> _Written instruction_:
Reproduce the passage of the court opinion below, starting with "Larned A. Waterman, Davenport, Iowa" and going on through "brief), for appellee.".

200 F2d 257 Aluminum Co of America v. Hully

200 F.2d 257



HULLY et al.

No. 14488.

United States Court of Appeals Eighth Circuit.

November 25, 1952.

Rehearing Denied December 15, 1952.

Larned A. Waterman, Davenport, Iowa (Charles D. Waterman, Davenport, Iowa, Otto C. Bauch, Des Moines, Iowa, and Lane & Waterman, Davenport, Iowa, on the brief), for appellant.

Wendell B. Gibson, Des Moines, Iowa, (Walter L. Stewart, Neill Garrett, and Gibson, Stewart & Garrett, Des Moines, Iowa, on the brief), for appellee.

Before SANBORN, WOODROUGH and COLLET, Circuit Judges.

WOODROUGH, Circuit Judge.


This action was brought by the co-partnership here referred to as the asbestos contractor1 to recover the unpaid balance for work and materials furnished by it under a written contract in the construction of the Works of the defendant Aluminum Company of America, herein referred to as Alcoa, at Davenport, Iowa. The plaintiff had performed its contract insofar as it had agreed "to furnish all supervision, labor, materials, tools, equipment, hauling, unloading and all other things necessary for the completion of installation of Johns-Manville (asbestos)2 pipe covering for steam and condensate return pipe lines, valves, fittings, etc. at Owner's Davenport Iowa Works". It had earned $219,111.13 under the terms of the contract and had received $187,692.54. It prayed judgment for the balance of $31,418.59. The aluminum company did not deny the contract nor the amount earned under it nor the amount received, but it alleged a set-off in the amount of $26,599.00 which it claimed the right to deduct from the $31,418.59 and it tendered and kept open the tender of the difference of $4,819.59. When this suit was brought against it, it offered to pay the tendered amount into court.

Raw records
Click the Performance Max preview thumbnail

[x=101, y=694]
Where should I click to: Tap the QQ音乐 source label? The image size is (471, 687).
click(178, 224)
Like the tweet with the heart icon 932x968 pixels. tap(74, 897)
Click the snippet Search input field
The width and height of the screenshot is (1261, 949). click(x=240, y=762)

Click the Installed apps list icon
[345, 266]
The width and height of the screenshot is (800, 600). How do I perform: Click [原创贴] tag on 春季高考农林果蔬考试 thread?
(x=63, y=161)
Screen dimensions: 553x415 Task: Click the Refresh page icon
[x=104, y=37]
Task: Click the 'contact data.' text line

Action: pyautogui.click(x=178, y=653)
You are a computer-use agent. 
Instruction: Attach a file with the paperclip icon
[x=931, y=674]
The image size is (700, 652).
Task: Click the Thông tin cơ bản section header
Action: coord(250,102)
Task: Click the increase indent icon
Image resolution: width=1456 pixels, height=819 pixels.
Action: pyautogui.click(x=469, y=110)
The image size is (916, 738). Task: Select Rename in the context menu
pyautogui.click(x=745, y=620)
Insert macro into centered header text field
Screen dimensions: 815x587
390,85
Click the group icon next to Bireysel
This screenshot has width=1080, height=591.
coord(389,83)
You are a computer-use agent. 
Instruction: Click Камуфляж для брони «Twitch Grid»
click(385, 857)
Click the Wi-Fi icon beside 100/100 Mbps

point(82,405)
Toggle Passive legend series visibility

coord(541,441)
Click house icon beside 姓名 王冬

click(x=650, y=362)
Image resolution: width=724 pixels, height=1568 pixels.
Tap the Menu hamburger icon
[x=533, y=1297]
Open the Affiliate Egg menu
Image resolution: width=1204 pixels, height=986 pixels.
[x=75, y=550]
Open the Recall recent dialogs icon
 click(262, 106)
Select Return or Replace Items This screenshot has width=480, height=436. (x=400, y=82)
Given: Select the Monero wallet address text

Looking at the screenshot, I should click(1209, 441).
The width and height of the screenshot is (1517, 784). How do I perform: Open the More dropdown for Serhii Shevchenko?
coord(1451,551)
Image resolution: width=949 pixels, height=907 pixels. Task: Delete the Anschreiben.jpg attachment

> _Output_:
Larned A. Waterman, Davenport, Iowa (Charles D. Waterman, Davenport, Iowa, Otto C. Bauch, Des Moines, Iowa, and Lane & Waterman, Davenport, Iowa, on the brief), for appellant.

Wendell B. Gibson, Des Moines, Iowa, (Walter L. Stewart, Neill Garrett, and Gibson, Stewart & Garrett, Des Moines, Iowa, on the brief), for appellee.